## GOAL 1
Answer these from the post below, one per line:
(a) By how many points did the team beat Louisville in 2009's Final Four?
(b) Since what day had the writer not seen the whole family in one room?
(c) In what city was the writer's family?
## GOAL 2
Write out the passage of the post below from "Also, notice how" up to and including "another human! Whee!", keeping every character unchanged.
───── TEXT SHOWN ─────
When the game started people kept coming into the kitchen to give me updates. What? You thought I’d watch
? You all know me better than that. This is this night my friends saw the “Ally, the freakshow who hides and tries not to vomit” side of me. Hell, I was hiding in the bathroom prolonging a panic attack when we beat Louisville by 30 in 2009’s Final Four, so needless to say, whenever this
game twisted on itself I was in spasms. When I heard word we were going into overtime, I crumpled to the floor and ordered someone, anyone, to refill my wineglass. Keep in mind, I was laughing as I said this, so nobody thinks I’m being overdramatic. Plus, I believe it may have come out as “I need one of those hats with the straws coming out of beer, but replace the beer with two wine bottles.” Either that, or a lolly.
I hovered over the plate of knobs torn from beer bread boules to create the soup bowls, trying to figure out which one would make my anxiety go away. (Oh, eating my feelings. when you show up, it’s like an old high school friend with depression that Debbie Downers everything you try to accomplish in life.)
Let me just say something about the game itself super quick…the team overachieved their brains out to get to that point of the tournament. They should have never even been in the conversation as far as championship contenders go. These girls worked themselves to the bone, and next year I think we’re going to have a team that can stand up to the kinds of pressure pounded down on them over the past few months. It’s going to be an epic season next year. That being said, the loss itself wasn’t the real saddening aspect of the night (despite that it was Notre Dame…UGH.)
My entire family was on the trip. I hadn’t seen them all in one room since New Year’s Day. In that moment, I was a daughter who wanted to give her Dad a hug. A sister who wanted to see my brother and go hunt for some liquor ponies to get us through the post-loss depression, who wanted to talk Hunger Games shop with my sister. An aunt who wanted to give my nephew a big ol’ squeeze.
I just wanted to see my family. And I couldn’t.
I suddenly felt very small. And a bit sick.
The loss wasn’t the biggest thing. Every other time we’ve lost in the Final Four, I’ve been there to support my Dad and hug the girls. They were in Denver, but that could’ve been Jupiter.
I excused myself to the bathroom, leaned up against the sink, and got my “Poor First World Problems That Nobody Else Has” sobfest on in private. I do it following post-season losses all the time, not so much if we lose during the season. It’s a feeling of helplessness, like knowing something terrible is going on and not being able to stop it. I understand that this feeling is probably not placed in the right arena and I should probably save it for a bigger world problem such as, um, the 20th anniversary of the Bosnian rape camps, but in that moment I felt the need to cry. It’s probably better than any other sort of behavior I could engage in, but it’s still uncomfortable to get to that point of sobby-face.
Also, notice how I had to go to the bathroom to do this crying jag. That is deliberate. I don’t cry in front of anybody. Unless I love you more than life, I ain’t crying in front of you. So, if I have cried in front of you, congratulations! I love you more than any sane person should probably love another human! Whee!
───── INFORMATION PROVIDED ─────
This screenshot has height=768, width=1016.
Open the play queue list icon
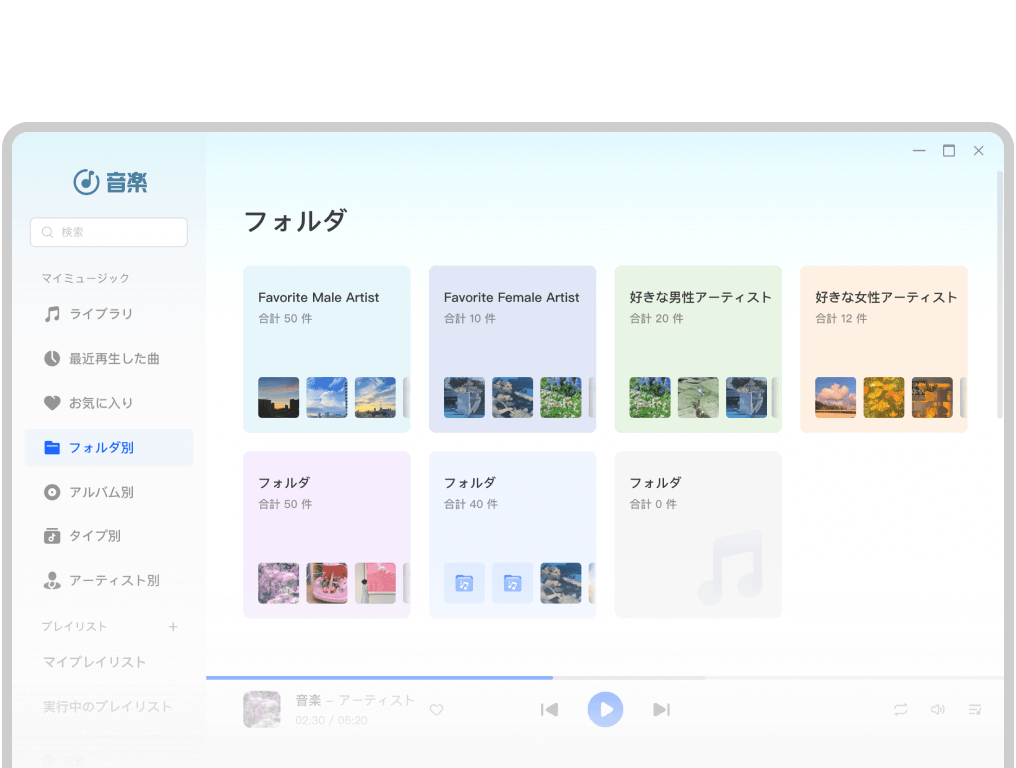click(x=974, y=709)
─────
## WORKED ANSWER 1
(a) 30
(b) New Year's Day
(c) Denver

## WORKED ANSWER 2
Also, notice how I had to go to the bathroom to do this crying jag. That is deliberate. I don’t cry in front of anybody. Unless I love you more than life, I ain’t crying in front of you. So, if I have cried in front of you, congratulations! I love you more than any sane person should probably love another human! Whee!